• _PROBLEM TO WORK ON_
Repeat only the lines below from the one that contains "Go to the next page arrow" through the final line, exactly. Omit pictures.

(Saved data entries)

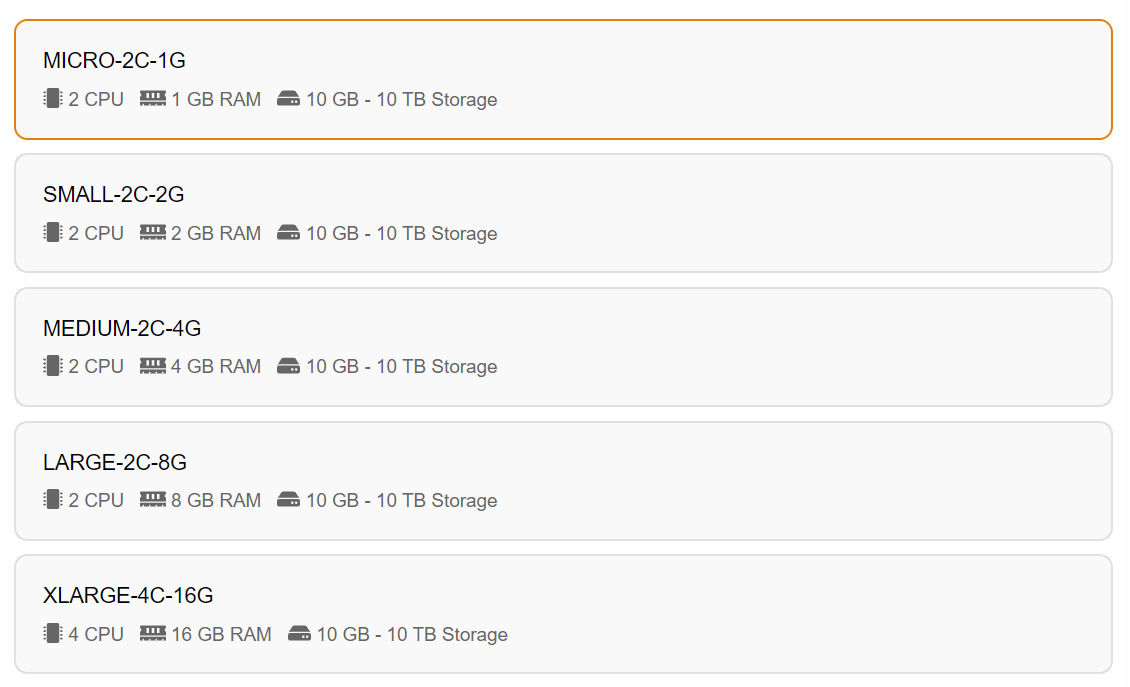This screenshot has height=687, width=1130.
Task: Click the storage drive icon in LARGE-2C-8G
Action: pyautogui.click(x=289, y=500)
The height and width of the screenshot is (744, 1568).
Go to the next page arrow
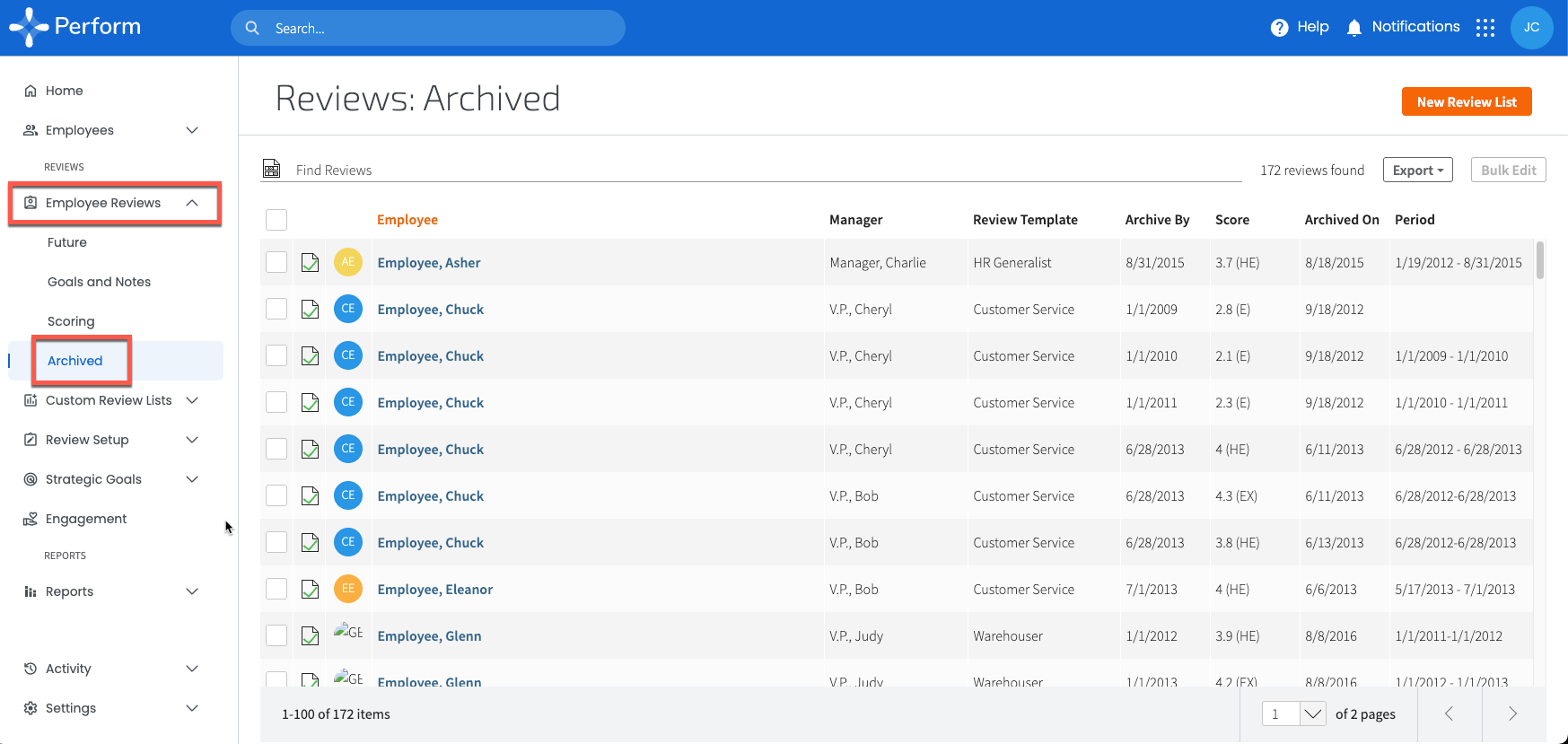(x=1512, y=713)
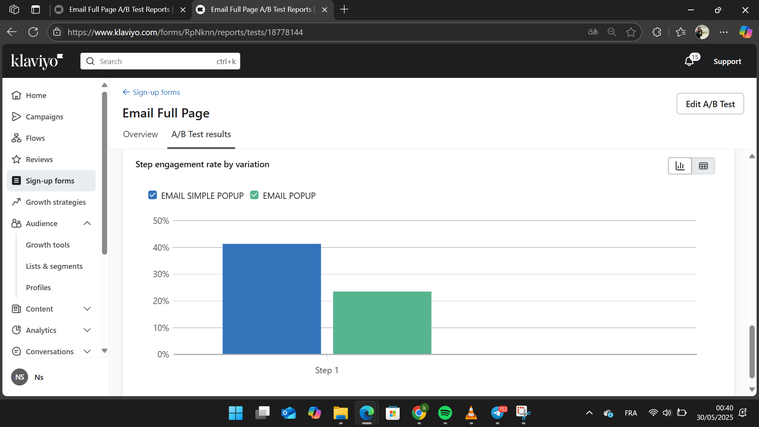Switch to table view icon
759x427 pixels.
(x=703, y=166)
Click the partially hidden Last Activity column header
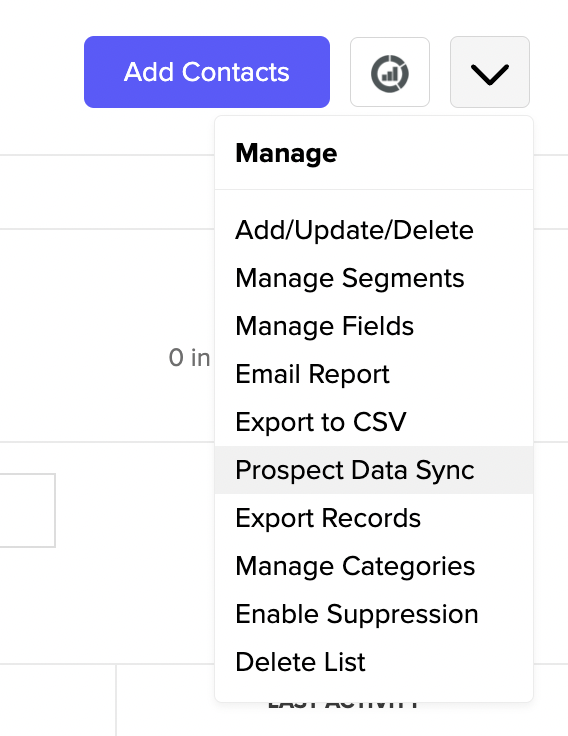 [343, 705]
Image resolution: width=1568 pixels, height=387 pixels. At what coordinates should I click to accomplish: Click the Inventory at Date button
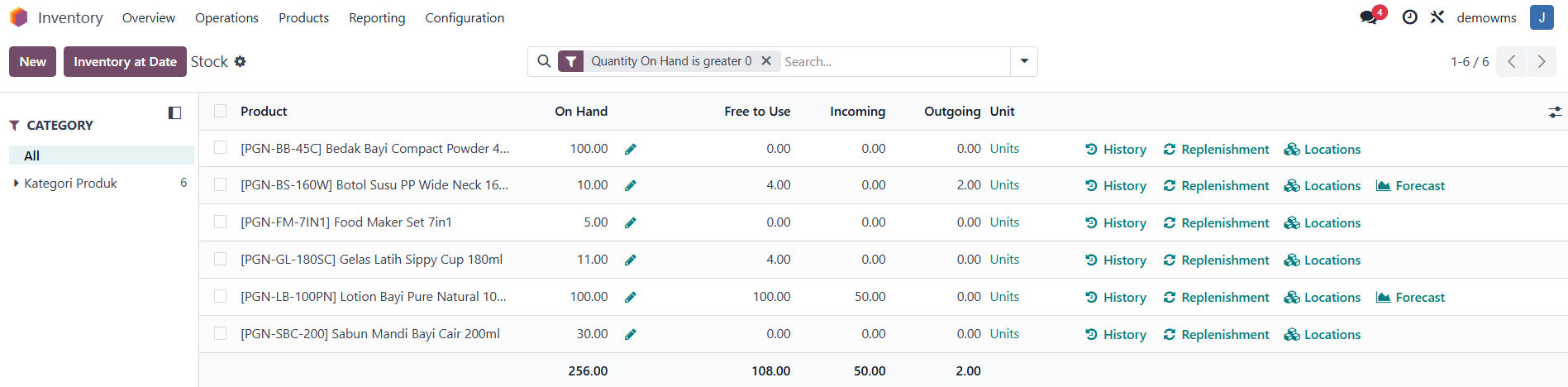coord(125,62)
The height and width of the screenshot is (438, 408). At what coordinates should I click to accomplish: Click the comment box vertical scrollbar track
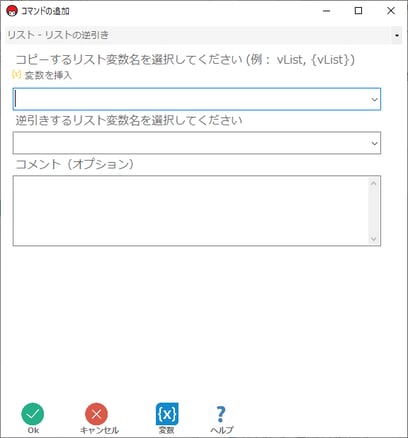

• _RESPONSE TO THE EXERCISE_
Go to the next page arrow
(x=1512, y=713)
Switch to table view icon
759x427 pixels.
(x=703, y=166)
Click the partially hidden Last Activity column header
 [343, 705]
Image resolution: width=1568 pixels, height=387 pixels. At what coordinates should I click to accomplish: Click the Inventory at Date button
coord(125,62)
The height and width of the screenshot is (438, 408). At what coordinates should I click to accomplish: Click the comment box vertical scrollbar track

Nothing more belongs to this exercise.